PS: Ein ganz herzliches Dankeschön an Johannes für die beiden herrlichen Photos des Kragenhai-Präparats aus dem Meeresmuseum Stralsund (johannes-maria schlorke fotografie)!
Der Kragenhai-Hype – eine mediale Evolution
Seit der Jahrtausendwende gibt es alle paar Jahre einen Kragenhai-Haipe.
Pardon: Hype.
Woran liegt das?
Diese Häufung von Sichtungsberichten in jüngerer Zeit dürfte mehrere Gründe haben.
Erstens sind mittlerweile so viele Fischarten in so großen Bereichen der Ozeane abgefischt und dezimiert, dass die Fischerei auf der Jagd nach Beute in immer größeren Tiefen fischt.
Dazu kommt, dass die medialen Zugänge auch für Fischer sehr viel einfacher geworden sind.
Ein besonders aufregender Fischfang um 1950 hatte vielleicht eine Chance auf eine kleinen Beitrag im Fischerboten oder einer ähnlichen fachspezifischen Publikation mit kleiner Verbreitung.
Damit blieben diese Fänge vor der Öffentlichkeit meistens verborgen. Nur sehr selten kam solch ein ungewöhnliches Tier bis in ein Museum.
Heute hat fast jeder Fischer ein Handy mit Photomöglichkeit und kann seinen Fang schnell dokumentieren und weiterschicken. Ein gutes Bild von einem „grauslichen Viech“ trägt so eine Story dann sehr schnell in die Medien weiter. Die immerwährend hungrig und in schneller Taktung nach der nächsten Sensation fischen.
“It’s a freaky thing. I don’t think you would want to show it to little children before they went to bed.” – auch hier irrt Mr. Boag. Nach meinen Erfahrungen finden Kinder so etwas wahn-sin-nig spannend. Wenn man es ihnen richtig erklärt.
Das Bild des verletzten Tieres mit dem blutverschmierten Maul sieht sehr reißerisch aus.
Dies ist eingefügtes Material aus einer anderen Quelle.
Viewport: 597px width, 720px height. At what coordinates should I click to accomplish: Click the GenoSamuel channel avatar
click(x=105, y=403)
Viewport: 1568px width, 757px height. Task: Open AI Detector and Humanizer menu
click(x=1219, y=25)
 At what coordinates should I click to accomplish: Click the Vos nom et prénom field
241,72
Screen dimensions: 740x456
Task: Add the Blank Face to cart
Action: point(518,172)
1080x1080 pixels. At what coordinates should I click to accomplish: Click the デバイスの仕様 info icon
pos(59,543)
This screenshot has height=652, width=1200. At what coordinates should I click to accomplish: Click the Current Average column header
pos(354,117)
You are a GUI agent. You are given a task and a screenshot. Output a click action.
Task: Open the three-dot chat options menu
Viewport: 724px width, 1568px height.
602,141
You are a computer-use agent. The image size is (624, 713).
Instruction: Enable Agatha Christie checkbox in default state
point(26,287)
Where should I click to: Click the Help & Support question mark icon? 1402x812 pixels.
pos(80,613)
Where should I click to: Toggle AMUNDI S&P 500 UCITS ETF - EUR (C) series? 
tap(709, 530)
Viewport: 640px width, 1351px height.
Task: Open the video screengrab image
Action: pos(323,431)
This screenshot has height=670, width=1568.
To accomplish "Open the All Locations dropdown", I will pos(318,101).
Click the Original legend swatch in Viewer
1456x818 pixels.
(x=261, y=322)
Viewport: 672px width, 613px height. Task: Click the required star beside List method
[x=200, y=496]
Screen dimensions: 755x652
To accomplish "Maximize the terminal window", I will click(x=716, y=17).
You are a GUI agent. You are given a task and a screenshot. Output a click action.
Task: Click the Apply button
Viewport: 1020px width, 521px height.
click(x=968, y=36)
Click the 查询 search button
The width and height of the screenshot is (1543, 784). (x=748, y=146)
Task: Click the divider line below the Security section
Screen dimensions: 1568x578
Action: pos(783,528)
Für mich zeigt es weniger den angeblichen Blutdurst des Hais, als vielmehr die Verschwendung von Meerestieren in der Fischerei.
Der Hai liegt in seinem eigenen Blut. Für die Fischerei ist er unerwünschter Beifang, die nicht kommerziell verwertet werden kann und auf dem Abfallhaufen landet.
Also: Es ist de facto ein seltener Fang.
Und ich finde es sehr bedauerlich, dass dieses Tier in einem Fischernetz landete.
Ich hätte ihm noch ein langes Leben in der dunklen Tiefe des Ozeans gewünscht.
Der Kragenhai – ein lebendes Fossil?
Der Begriff „Lebendes Fossil“ ist von Darwin eingeführt worden.
Darwin hatte damit Organismen bezeichnet, deren Bauplan sich über einen erdgeschichtlich langen Zeitraum –also viele Jahrmillionen – nicht oder nur wenig verändert hat.
Vor allem Tierarten, die in unzugänglichen Lebensräumen existieren, können manchmal überraschend „altmodisch“ aussehen. Der Kragenhai, Nautilus oder der Quastenflosser Latimeria sind gute Beispiele dafür.
Aus heutiger Sicht sollten wir diesen Begriff nicht mehr benutzen.
Denn heute wissen wir:
Alle drei genannten Tiere waren vor 60 bzw. 80 Millionen Jahren weit verbreitet. Heute kommen sie nur noch in großen Meerestiefen vor und – jedenfalls Nautilus und der Latimeria – in geographisch eng umrissenen Arealen. Sie sind Reliktvorkommen.
Um in diesen Tiefen leben zu können, haben sie sicherlich andere physiologische Anpassungen als ihre Ahnen. Aber diese „soft skills“ wie physiologische Spezifikationen oder verhaltensbiologische Sonderheiten können wir an Fossilien nicht nachweisen.
Aber wir dürfen es annehmen.
Denn in der Evolution gibt es keinen Stillstand.
Hier regiert die Rote Königin!
Aber das ist eine andere Geschichte…
Den Begriff „Lebende Fossilien“ sollten wir heute jedenfalls nicht mehr benutzen. Er hat Darwin für seine Überlegungen zur Evolution gute Dienste geleistet und darf nun in den Ruhestand eingehen. Auch unsere Konzepte der Biologie sind einer Evolution unterworfen.
Darwins Erbe wird dadurch nicht geschmälert.